INSTRUCTIONS TO FOLLOW:
For this exercise, restate the data below with no change at all.

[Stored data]
------------------------------------

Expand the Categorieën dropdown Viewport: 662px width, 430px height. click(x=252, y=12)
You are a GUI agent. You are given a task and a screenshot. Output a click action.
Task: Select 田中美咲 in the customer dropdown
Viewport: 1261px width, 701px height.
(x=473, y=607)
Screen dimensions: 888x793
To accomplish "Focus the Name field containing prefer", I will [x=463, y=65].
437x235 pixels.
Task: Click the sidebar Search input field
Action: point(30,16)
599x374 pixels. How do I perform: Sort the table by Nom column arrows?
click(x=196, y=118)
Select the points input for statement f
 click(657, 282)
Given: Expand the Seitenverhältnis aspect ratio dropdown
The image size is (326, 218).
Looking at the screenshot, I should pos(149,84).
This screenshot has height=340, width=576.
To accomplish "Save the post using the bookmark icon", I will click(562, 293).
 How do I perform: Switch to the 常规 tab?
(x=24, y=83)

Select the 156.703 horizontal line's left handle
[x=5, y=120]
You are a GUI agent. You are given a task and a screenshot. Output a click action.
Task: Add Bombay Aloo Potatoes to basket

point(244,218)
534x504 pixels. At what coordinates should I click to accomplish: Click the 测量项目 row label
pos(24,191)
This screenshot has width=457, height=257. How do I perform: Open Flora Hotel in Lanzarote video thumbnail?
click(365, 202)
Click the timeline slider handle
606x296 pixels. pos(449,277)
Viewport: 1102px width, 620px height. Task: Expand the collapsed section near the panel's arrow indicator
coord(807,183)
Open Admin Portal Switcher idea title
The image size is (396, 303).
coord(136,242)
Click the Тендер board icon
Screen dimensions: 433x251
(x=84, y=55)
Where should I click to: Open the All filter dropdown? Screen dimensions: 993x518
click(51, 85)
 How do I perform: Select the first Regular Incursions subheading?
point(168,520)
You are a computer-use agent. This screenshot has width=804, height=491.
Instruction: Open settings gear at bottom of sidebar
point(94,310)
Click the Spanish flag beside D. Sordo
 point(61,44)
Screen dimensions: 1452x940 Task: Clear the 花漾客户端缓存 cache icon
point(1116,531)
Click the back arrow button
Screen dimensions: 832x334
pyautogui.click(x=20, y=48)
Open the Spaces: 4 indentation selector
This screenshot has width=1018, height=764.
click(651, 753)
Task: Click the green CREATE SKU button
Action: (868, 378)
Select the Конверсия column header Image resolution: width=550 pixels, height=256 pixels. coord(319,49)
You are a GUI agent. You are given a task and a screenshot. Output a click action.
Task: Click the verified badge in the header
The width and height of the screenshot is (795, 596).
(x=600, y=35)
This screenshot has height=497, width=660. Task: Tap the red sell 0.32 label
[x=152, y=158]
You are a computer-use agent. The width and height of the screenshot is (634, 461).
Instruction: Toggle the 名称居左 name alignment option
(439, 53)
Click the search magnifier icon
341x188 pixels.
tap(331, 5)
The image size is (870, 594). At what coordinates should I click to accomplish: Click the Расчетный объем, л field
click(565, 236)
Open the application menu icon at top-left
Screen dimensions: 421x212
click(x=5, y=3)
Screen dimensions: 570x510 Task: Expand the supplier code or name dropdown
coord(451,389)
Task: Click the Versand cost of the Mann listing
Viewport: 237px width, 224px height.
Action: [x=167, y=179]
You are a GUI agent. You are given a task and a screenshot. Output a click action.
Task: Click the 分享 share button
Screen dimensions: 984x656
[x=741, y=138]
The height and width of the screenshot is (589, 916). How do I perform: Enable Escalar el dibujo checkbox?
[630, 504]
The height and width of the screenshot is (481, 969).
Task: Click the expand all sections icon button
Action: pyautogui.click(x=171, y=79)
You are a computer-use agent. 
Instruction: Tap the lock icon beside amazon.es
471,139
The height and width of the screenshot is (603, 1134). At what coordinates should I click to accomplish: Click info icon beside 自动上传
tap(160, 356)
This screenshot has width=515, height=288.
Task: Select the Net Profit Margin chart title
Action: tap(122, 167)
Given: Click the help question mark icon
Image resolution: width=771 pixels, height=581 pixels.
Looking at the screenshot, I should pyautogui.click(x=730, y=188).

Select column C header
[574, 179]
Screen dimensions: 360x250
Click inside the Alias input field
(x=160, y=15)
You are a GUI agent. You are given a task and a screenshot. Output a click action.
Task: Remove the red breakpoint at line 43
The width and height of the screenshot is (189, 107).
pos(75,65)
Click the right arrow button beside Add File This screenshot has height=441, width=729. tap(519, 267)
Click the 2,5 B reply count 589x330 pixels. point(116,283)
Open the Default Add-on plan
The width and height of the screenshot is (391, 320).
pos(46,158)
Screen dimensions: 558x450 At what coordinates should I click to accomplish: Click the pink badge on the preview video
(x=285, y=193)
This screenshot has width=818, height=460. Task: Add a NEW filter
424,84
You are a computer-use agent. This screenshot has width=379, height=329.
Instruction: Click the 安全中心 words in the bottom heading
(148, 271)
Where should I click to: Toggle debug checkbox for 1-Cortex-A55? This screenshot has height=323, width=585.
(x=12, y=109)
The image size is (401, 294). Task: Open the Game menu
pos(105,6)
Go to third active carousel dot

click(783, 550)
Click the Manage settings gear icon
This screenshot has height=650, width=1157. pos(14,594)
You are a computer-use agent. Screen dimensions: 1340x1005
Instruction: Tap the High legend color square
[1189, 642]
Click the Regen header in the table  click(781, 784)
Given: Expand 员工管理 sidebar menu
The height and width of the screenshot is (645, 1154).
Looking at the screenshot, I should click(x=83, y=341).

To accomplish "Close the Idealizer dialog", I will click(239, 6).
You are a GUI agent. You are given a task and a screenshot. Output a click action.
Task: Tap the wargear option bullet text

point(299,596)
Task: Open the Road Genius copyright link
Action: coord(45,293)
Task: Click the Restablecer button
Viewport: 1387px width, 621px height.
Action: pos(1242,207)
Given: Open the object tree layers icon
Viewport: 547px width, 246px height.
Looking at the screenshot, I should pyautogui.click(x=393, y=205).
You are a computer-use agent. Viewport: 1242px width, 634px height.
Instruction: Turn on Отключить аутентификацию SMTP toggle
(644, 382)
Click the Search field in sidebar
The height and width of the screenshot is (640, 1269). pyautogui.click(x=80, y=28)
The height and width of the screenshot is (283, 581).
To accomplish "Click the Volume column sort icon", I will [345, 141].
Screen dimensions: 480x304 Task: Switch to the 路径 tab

------------------------------------

OUTPUT:
Expand the Categorieën dropdown Viewport: 662px width, 430px height. click(x=252, y=12)
You are a GUI agent. You are given a task and a screenshot. Output a click action.
Task: Select 田中美咲 in the customer dropdown
Viewport: 1261px width, 701px height.
(x=473, y=607)
Screen dimensions: 888x793
To accomplish "Focus the Name field containing prefer", I will [x=463, y=65].
437x235 pixels.
Task: Click the sidebar Search input field
Action: point(30,16)
599x374 pixels. How do I perform: Sort the table by Nom column arrows?
click(x=196, y=118)
Select the points input for statement f
 click(657, 282)
Given: Expand the Seitenverhältnis aspect ratio dropdown
The image size is (326, 218).
Looking at the screenshot, I should pos(149,84).
This screenshot has height=340, width=576.
To accomplish "Save the post using the bookmark icon", I will click(562, 293).
 How do I perform: Switch to the 常规 tab?
(x=24, y=83)

Select the 156.703 horizontal line's left handle
[x=5, y=120]
You are a GUI agent. You are given a task and a screenshot. Output a click action.
Task: Add Bombay Aloo Potatoes to basket

point(244,218)
534x504 pixels. At what coordinates should I click to accomplish: Click the 测量项目 row label
pos(24,191)
This screenshot has width=457, height=257. How do I perform: Open Flora Hotel in Lanzarote video thumbnail?
click(365, 202)
Click the timeline slider handle
606x296 pixels. pos(449,277)
Viewport: 1102px width, 620px height. Task: Expand the collapsed section near the panel's arrow indicator
coord(807,183)
Open Admin Portal Switcher idea title
The image size is (396, 303).
coord(136,242)
Click the Тендер board icon
Screen dimensions: 433x251
(x=84, y=55)
Where should I click to: Open the All filter dropdown? Screen dimensions: 993x518
click(51, 85)
 How do I perform: Select the first Regular Incursions subheading?
point(168,520)
You are a computer-use agent. This screenshot has width=804, height=491.
Instruction: Open settings gear at bottom of sidebar
point(94,310)
Click the Spanish flag beside D. Sordo
 point(61,44)
Screen dimensions: 1452x940 Task: Clear the 花漾客户端缓存 cache icon
point(1116,531)
Click the back arrow button
Screen dimensions: 832x334
pyautogui.click(x=20, y=48)
Open the Spaces: 4 indentation selector
This screenshot has width=1018, height=764.
click(651, 753)
Task: Click the green CREATE SKU button
Action: (868, 378)
Select the Конверсия column header Image resolution: width=550 pixels, height=256 pixels. coord(319,49)
You are a GUI agent. You are given a task and a screenshot. Output a click action.
Task: Click the verified badge in the header
The width and height of the screenshot is (795, 596).
(x=600, y=35)
This screenshot has height=497, width=660. Task: Tap the red sell 0.32 label
[x=152, y=158]
You are a computer-use agent. The width and height of the screenshot is (634, 461).
Instruction: Toggle the 名称居左 name alignment option
(439, 53)
Click the search magnifier icon
341x188 pixels.
tap(331, 5)
The image size is (870, 594). At what coordinates should I click to accomplish: Click the Расчетный объем, л field
click(565, 236)
Open the application menu icon at top-left
Screen dimensions: 421x212
click(x=5, y=3)
Screen dimensions: 570x510 Task: Expand the supplier code or name dropdown
coord(451,389)
Task: Click the Versand cost of the Mann listing
Viewport: 237px width, 224px height.
Action: [x=167, y=179]
You are a GUI agent. You are given a task and a screenshot. Output a click action.
Task: Click the 分享 share button
Screen dimensions: 984x656
[x=741, y=138]
The height and width of the screenshot is (589, 916). How do I perform: Enable Escalar el dibujo checkbox?
[630, 504]
The height and width of the screenshot is (481, 969).
Task: Click the expand all sections icon button
Action: pyautogui.click(x=171, y=79)
You are a computer-use agent. 
Instruction: Tap the lock icon beside amazon.es
471,139
The height and width of the screenshot is (603, 1134). At what coordinates should I click to accomplish: Click info icon beside 自动上传
tap(160, 356)
This screenshot has width=515, height=288.
Task: Select the Net Profit Margin chart title
Action: tap(122, 167)
Given: Click the help question mark icon
Image resolution: width=771 pixels, height=581 pixels.
Looking at the screenshot, I should pyautogui.click(x=730, y=188).

Select column C header
[574, 179]
Screen dimensions: 360x250
Click inside the Alias input field
(x=160, y=15)
You are a GUI agent. You are given a task and a screenshot. Output a click action.
Task: Remove the red breakpoint at line 43
The width and height of the screenshot is (189, 107).
pos(75,65)
Click the right arrow button beside Add File This screenshot has height=441, width=729. tap(519, 267)
Click the 2,5 B reply count 589x330 pixels. point(116,283)
Open the Default Add-on plan
The width and height of the screenshot is (391, 320).
pos(46,158)
Screen dimensions: 558x450 At what coordinates should I click to accomplish: Click the pink badge on the preview video
(x=285, y=193)
This screenshot has width=818, height=460. Task: Add a NEW filter
424,84
You are a computer-use agent. This screenshot has width=379, height=329.
Instruction: Click the 安全中心 words in the bottom heading
(148, 271)
Where should I click to: Toggle debug checkbox for 1-Cortex-A55? This screenshot has height=323, width=585.
(x=12, y=109)
The image size is (401, 294). Task: Open the Game menu
pos(105,6)
Go to third active carousel dot

click(783, 550)
Click the Manage settings gear icon
This screenshot has height=650, width=1157. pos(14,594)
You are a computer-use agent. Screen dimensions: 1340x1005
Instruction: Tap the High legend color square
[1189, 642]
Click the Regen header in the table  click(781, 784)
Given: Expand 员工管理 sidebar menu
The height and width of the screenshot is (645, 1154).
Looking at the screenshot, I should click(x=83, y=341).

To accomplish "Close the Idealizer dialog", I will click(239, 6).
You are a GUI agent. You are given a task and a screenshot. Output a click action.
Task: Tap the wargear option bullet text

point(299,596)
Task: Open the Road Genius copyright link
Action: coord(45,293)
Task: Click the Restablecer button
Viewport: 1387px width, 621px height.
Action: pos(1242,207)
Given: Open the object tree layers icon
Viewport: 547px width, 246px height.
Looking at the screenshot, I should pyautogui.click(x=393, y=205).
You are a computer-use agent. Viewport: 1242px width, 634px height.
Instruction: Turn on Отключить аутентификацию SMTP toggle
(644, 382)
Click the Search field in sidebar
The height and width of the screenshot is (640, 1269). pyautogui.click(x=80, y=28)
The height and width of the screenshot is (283, 581).
To accomplish "Click the Volume column sort icon", I will [345, 141].
Screen dimensions: 480x304 Task: Switch to the 路径 tab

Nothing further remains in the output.